Komünizm ise kapitalizmin tüketim eşitsizliğine tepki olarak ortaya çıkmıştır. Komünizmin dramı ise kapitalist anlayışta var olan tüketim eşitsizliğinden hareketle komünizm de kapitalizm gibi insan fıtratına aykırı tepkisel bir sistem ortaya koymuştur. İslam iktisadının aksine diğer ekonomik sistemler zihni bir şemadan yola çıktıkları ve peşin hükümle hayatı ona zorladıkları için insan tabiatıyla bağdaşmaz. İslam, diri olan hayatı diri müesseselerle kaostan kozmos haline getiriyor.
4. Bölüm
Kapitalizme göre mülkiyet mutlak anlamda bir kişiye aittir. Komünizmde ise mülkiyet o kadar yüceltilir ki insanı ona layık ve ona sahip olmaya ehil görmez. Kapitalizme göre mülk edinmeyen insan, insan olarak da kabul edilmiyor.
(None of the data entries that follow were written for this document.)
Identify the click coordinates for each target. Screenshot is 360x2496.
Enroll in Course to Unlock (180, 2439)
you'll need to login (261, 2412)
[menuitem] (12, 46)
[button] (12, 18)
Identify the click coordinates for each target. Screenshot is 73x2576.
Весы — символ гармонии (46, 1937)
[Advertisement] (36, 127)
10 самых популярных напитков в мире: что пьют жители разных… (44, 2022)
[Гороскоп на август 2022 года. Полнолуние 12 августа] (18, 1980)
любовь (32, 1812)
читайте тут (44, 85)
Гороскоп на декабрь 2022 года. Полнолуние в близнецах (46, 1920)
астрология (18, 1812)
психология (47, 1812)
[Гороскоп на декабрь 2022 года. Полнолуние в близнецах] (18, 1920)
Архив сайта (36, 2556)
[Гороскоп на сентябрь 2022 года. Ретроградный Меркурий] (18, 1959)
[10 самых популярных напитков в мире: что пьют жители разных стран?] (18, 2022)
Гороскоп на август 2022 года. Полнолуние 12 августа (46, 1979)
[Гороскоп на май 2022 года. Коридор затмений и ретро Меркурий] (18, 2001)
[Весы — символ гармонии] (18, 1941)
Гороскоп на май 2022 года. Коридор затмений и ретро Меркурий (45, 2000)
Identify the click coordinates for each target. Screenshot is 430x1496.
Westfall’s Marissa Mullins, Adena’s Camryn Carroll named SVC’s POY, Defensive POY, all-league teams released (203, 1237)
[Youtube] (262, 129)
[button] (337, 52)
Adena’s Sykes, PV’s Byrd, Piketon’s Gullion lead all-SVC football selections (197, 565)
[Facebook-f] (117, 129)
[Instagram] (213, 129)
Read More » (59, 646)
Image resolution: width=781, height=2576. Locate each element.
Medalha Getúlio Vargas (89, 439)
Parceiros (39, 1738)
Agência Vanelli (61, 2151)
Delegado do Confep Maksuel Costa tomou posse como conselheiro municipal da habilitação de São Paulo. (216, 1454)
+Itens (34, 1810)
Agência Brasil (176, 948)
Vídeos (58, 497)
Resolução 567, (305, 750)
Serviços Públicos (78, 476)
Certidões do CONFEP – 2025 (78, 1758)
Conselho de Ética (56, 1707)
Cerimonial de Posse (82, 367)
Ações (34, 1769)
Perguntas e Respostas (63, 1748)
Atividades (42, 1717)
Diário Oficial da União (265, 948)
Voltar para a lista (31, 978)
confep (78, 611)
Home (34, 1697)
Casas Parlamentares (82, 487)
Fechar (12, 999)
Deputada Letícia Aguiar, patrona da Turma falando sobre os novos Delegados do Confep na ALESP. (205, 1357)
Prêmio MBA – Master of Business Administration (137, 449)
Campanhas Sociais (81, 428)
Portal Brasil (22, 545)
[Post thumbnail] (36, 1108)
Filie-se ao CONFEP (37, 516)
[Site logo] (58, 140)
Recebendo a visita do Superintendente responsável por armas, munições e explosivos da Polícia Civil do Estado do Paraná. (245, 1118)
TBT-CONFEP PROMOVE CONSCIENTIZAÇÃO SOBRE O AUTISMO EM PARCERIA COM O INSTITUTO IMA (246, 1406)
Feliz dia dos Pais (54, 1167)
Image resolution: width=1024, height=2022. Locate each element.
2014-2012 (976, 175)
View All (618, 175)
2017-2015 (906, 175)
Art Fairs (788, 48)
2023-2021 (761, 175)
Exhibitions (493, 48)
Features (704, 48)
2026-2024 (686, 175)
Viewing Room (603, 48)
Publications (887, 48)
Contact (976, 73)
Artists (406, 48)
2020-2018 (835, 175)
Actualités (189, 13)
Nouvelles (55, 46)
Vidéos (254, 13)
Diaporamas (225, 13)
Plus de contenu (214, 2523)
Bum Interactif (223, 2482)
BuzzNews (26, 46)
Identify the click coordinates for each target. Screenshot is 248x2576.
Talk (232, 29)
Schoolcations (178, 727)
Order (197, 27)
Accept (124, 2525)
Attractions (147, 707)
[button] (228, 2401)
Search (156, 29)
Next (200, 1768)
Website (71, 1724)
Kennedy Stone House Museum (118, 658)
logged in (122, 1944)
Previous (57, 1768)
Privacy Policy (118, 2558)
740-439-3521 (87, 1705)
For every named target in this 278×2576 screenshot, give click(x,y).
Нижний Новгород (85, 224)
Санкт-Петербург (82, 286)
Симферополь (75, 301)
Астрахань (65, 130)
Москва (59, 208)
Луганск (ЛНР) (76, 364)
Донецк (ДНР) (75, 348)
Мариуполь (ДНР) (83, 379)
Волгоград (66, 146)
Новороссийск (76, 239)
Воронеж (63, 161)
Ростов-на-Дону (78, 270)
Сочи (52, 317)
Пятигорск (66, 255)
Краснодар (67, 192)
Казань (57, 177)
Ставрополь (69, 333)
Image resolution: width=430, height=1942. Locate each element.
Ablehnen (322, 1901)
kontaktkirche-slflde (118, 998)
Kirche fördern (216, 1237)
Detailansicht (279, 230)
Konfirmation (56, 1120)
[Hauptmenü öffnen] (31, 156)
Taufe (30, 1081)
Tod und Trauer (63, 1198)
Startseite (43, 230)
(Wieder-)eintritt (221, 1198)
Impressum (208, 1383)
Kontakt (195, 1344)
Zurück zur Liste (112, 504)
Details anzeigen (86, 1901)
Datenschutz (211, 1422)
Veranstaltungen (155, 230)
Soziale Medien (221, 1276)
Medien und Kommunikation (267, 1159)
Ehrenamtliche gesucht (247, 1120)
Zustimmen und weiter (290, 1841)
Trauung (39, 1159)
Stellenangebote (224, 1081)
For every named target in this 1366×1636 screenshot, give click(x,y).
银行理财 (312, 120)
Dolayısıyla kapitalist düzen insanı, eşyadan faydalandığı gibi insandan da faydalanmaya sevk ediyor.
5. Bölüm
Bu bölümde İslam iktisadından, İslam’ın eşya karşısında insana verdiği keyfiyeti ele alıyor. Allah’ın halifesi olacak kadar üstün tutulmuş bir varlığa, diğer var ettiklerine tasarruf etme hakkı tanınmış olması olağandır. Ama böyle büyük hak ve yetki ona, o derecede büyük ödevler ve sorumluluklar ile beraber gelir. İnsana en çok inanan ve güvenen dünya görüşü İslam'dır. İnsanın en üstün yaratık, Allah’ın halifesi kendi başına da şahsıyla bir birim olarak kabul edilmesinin sonucu da ona "şahsi Teşebbüs Hakkının Tanınması" olacaktır.
6.Bölüm
Bu bölümde, mülkiyet, özel teşebbüs ve miras kavramları İslami anlayış çerçevesinde ele alınmaktadır. Diğer ekonomik sistemlerle karşılaştırmalı bir okuma yapılmaktadır. Bu haklar liberal kapitalist ekonomide olduğu gibi değildir. İslam'da kazanç emeğe dayanır.
7.Bölüm
İslam ekonomisinin kuruluşu, tarihsel serüveni, İslam toplumlarında karşılığı ve kendisinden uzaklaşıldıkça da karşılaşılan manzara fikri düzeyde kısaca ele alınmaktadır. Ayrıca bu son bölümde İslam iktisadı üzerine çalışmaların az olduğu ifade edilmekte ve bu tür çalışmalara teşvik edilmektedir. Üstad Sezai Karakoç, İslam iktisadının Müslüman toplumda bir karşılık bulması için bir takım müesseselerin kurulmasını elzem görmektedir. Bir nevi çözüm ortaya koymaktadır.